> _Problem requirements_
Below is a listing. Write out exactly its lines between the one holding "Where should I click to: Click the Sneeuwval" and the one holding "This screenshot has width=1380, height=638.", inclusive.

> _Data extract_
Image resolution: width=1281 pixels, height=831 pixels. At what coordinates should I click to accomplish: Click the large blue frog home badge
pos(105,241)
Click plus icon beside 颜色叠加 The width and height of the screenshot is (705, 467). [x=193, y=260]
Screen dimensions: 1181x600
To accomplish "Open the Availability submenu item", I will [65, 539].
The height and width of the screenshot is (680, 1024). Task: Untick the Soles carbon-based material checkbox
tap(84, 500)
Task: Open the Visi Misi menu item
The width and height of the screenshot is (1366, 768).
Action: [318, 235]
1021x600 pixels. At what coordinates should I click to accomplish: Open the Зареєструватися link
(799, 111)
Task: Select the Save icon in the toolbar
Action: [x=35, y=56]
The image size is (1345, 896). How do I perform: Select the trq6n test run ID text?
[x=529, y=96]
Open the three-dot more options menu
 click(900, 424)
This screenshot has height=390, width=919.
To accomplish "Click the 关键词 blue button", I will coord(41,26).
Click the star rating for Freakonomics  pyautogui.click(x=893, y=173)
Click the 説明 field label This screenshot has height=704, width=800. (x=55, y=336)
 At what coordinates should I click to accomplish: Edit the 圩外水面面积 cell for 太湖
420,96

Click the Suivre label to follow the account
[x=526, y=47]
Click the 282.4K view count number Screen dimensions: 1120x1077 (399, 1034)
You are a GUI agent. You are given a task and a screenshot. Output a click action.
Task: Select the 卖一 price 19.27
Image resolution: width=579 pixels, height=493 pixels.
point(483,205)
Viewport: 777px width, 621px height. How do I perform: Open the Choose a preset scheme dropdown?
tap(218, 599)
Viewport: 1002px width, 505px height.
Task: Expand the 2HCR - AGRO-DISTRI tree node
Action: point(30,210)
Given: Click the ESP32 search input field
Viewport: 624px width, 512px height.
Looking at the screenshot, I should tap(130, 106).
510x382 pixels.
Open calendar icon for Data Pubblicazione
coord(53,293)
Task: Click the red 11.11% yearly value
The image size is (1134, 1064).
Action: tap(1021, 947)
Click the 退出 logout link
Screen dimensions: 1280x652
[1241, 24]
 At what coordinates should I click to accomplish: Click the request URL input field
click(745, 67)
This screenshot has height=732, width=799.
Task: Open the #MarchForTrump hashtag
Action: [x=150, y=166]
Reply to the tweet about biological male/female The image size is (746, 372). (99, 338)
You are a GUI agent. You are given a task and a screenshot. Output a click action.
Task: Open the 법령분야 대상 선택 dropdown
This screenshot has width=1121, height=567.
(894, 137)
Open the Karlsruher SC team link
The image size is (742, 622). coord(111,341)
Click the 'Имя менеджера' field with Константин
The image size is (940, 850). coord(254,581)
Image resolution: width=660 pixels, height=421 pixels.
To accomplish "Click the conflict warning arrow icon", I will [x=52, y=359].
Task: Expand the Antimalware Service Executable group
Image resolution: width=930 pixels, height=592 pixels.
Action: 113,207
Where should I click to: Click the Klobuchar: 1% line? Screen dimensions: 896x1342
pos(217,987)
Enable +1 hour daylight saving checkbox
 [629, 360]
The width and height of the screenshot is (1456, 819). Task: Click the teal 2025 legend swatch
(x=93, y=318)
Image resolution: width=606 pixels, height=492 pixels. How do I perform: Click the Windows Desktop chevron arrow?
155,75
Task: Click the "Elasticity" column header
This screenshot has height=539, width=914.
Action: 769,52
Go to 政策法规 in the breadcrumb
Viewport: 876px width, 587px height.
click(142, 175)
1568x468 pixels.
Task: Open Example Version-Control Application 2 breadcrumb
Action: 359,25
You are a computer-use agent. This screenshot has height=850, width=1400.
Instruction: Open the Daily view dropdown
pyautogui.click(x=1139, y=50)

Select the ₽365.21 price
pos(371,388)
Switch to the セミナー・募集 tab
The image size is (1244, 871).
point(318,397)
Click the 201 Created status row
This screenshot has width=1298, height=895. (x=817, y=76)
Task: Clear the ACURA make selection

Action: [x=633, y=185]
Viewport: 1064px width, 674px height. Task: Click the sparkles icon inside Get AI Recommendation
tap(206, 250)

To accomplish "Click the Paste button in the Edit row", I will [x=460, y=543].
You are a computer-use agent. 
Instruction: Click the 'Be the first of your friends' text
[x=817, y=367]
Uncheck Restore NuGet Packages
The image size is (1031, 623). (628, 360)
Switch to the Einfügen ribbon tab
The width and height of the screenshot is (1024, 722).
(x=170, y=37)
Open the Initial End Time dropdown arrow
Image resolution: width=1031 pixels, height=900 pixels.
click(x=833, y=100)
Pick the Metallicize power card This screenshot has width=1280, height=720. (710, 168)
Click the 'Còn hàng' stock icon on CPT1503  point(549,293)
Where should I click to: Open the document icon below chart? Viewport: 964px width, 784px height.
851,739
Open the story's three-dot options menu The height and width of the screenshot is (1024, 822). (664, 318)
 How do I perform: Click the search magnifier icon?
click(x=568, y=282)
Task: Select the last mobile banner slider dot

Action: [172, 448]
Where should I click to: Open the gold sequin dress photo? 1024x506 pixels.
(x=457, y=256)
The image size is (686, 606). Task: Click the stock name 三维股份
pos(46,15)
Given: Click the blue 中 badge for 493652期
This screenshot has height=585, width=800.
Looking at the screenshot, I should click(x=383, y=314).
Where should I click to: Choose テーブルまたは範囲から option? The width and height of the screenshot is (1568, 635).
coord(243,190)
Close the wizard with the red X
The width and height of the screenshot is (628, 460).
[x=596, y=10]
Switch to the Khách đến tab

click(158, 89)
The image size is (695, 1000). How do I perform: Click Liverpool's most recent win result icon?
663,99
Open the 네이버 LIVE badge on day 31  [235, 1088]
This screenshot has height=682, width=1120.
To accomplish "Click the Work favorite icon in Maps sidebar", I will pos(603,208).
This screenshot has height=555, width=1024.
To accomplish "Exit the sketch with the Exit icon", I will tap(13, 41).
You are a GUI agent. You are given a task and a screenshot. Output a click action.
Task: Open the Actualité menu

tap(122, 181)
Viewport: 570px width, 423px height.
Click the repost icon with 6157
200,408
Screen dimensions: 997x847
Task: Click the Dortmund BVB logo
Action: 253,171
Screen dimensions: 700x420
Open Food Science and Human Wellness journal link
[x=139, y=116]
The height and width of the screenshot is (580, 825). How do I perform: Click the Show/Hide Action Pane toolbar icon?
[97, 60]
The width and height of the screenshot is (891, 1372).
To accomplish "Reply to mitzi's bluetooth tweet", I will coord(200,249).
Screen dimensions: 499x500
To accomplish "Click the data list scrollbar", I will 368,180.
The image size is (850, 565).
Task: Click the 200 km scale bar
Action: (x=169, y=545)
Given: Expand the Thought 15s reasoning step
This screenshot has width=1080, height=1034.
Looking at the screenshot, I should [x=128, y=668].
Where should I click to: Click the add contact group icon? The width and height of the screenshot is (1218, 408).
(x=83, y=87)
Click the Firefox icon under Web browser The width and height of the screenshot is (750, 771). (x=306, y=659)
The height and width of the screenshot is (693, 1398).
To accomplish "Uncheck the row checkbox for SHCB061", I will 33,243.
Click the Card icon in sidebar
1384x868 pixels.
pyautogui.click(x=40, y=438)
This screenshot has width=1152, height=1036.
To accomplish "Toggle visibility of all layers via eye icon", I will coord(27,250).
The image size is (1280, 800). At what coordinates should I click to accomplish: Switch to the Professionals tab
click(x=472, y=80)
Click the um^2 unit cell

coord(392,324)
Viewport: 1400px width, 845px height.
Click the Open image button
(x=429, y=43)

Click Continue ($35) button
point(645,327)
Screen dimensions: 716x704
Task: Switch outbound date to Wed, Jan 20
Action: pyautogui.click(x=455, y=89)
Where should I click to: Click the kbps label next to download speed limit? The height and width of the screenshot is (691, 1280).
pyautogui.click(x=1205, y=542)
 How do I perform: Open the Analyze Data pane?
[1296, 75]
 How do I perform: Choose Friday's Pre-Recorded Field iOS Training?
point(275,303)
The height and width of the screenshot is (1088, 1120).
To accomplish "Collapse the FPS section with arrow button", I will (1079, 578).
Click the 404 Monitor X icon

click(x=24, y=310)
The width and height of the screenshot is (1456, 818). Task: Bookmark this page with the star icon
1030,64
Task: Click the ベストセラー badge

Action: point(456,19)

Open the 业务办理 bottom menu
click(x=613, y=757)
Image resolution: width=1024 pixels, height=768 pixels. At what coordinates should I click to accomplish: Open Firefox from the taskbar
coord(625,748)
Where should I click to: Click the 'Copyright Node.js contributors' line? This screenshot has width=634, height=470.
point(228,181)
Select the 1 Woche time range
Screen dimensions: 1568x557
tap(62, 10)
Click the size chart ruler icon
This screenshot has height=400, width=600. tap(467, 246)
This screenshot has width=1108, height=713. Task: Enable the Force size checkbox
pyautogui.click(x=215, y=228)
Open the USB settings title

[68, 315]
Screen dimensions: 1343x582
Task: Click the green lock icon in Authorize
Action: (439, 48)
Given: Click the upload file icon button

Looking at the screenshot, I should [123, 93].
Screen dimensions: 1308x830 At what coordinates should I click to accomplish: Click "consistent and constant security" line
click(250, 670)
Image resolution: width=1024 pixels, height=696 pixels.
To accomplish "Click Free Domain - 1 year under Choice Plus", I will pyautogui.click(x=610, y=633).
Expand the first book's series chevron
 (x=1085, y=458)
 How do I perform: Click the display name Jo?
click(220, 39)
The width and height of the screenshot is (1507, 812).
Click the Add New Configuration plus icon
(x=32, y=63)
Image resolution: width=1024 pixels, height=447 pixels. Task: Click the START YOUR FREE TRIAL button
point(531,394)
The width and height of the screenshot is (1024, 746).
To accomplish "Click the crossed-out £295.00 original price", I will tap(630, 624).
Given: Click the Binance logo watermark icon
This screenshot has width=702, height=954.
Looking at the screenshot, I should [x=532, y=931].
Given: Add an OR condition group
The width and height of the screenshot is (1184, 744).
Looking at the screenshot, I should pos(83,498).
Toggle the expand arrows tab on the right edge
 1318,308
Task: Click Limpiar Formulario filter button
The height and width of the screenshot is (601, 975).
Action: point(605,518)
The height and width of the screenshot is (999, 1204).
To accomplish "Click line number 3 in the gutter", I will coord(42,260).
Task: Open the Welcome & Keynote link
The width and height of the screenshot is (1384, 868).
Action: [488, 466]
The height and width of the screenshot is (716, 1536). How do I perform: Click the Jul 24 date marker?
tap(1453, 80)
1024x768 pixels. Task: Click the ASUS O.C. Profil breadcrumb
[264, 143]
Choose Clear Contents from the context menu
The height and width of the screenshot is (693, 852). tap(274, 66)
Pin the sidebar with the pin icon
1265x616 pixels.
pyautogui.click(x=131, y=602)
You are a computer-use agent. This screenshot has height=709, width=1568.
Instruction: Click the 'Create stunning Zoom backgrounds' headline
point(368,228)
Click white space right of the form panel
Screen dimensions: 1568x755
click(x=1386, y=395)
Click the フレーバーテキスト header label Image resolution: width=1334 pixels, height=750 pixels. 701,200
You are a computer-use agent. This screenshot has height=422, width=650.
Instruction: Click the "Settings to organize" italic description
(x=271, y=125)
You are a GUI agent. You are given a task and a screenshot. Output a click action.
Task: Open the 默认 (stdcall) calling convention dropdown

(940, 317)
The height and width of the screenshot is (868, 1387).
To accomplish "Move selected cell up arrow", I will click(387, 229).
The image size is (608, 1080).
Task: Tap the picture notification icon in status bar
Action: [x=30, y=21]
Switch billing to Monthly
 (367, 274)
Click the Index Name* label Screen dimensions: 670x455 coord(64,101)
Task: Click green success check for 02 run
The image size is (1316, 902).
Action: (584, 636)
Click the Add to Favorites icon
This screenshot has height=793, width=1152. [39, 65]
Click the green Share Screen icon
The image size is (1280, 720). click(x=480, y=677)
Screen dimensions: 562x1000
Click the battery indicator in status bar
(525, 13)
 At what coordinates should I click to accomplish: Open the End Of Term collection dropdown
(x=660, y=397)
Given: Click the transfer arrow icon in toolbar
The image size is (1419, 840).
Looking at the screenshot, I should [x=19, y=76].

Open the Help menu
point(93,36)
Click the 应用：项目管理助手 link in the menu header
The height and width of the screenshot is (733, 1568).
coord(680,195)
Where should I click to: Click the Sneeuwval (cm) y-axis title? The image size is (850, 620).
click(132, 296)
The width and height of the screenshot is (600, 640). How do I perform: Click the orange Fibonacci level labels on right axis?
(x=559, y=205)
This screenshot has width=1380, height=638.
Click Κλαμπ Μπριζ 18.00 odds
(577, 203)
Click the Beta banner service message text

> _Written answer_
Where should I click to: Click the Sneeuwval (cm) y-axis title? The image size is (850, 620).
click(132, 296)
The width and height of the screenshot is (600, 640). How do I perform: Click the orange Fibonacci level labels on right axis?
(x=559, y=205)
This screenshot has width=1380, height=638.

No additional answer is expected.